ぽっかり

 朝方に何度も目を覚ます。ひどく怖い夢を見たせいかもしれないし、開いた窓からの風が冷たいせいなのかも。アイフォンのホーム画面を見ると4時だった。深く眠ることができず、それに苛立ちながら目を閉じる。時間だけが流れていく。きっと、10分も経ってないんだろうなと思った。

 

 恋人に別れたいですと言われた。べつにかまわないと思った。むしろ、恋人っぽくなくて、どちらかというとなし崩しな関係に近かったから、「別れる」という言葉が合っていない気もした。私も何度も頭をかすめた、その言葉。もう体を重ねないし、部屋にも行かないし、一緒に眠ることもない。

 その日々が、恋愛として彩られてはいなかったけど、ごく普通の、まるで兄妹のような関係が気に入っていたから。それがなくなることが怖くて、恋人という関係をやめたいということを、自分から言えなかった。勇気がなかったの、私も。
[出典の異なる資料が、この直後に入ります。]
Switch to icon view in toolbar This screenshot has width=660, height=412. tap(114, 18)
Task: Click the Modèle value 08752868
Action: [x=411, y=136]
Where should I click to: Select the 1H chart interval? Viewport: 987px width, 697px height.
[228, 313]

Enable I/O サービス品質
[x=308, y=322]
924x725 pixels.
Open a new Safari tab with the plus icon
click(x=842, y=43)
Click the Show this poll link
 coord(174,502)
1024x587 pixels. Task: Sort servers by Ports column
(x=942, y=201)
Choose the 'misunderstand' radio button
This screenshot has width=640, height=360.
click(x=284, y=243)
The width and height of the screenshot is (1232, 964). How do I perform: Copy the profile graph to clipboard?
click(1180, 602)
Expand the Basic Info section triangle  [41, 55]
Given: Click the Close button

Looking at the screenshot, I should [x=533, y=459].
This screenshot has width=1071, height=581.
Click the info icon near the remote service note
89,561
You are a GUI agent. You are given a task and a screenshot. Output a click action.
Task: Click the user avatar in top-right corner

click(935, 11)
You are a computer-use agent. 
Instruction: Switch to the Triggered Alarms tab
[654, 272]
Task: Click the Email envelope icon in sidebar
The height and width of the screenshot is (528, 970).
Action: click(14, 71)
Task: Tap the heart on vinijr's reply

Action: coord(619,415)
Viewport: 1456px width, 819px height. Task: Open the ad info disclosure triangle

 失恋したーって泣くことはなかったけど、私に興味がなかったからこそ、自分の弱さを見せれたし、欠点をさらけ出せた。一人暮らしも、彼がいなければ絶対にできていなかった。精神的にも、いろいろな手続きのことも、家具を何往復かして私の新居に運んだことも。眠っているとき、私の自傷行為を止めてくれた。それは、彼にとってはべつに大したことじゃなかったかもしれないけど、私の周りにそんな人はいなかったから。干渉せず、関係ないと言いつつ、優しくしてきて、今思えばずるくて、一番苦手なタイプだったかもしされない。

 だからこそ、好きでもなかったからこそ、心地よかった。嫉妬することもなく、互いを気にすることもなく、興味もなく。そんな彼の存在は、しっくりするほど馴染んでいた。

 喪失感はある。けれど、去年の10月のように、胸が痛くて涙が止まらなくて、ずっと泣いていたようなことにはならない。

 成長したわけじゃない。恋愛をしていたかしていなかったかの違いで。何も変わっていない。私は、ぜんぜん、平気じゃない。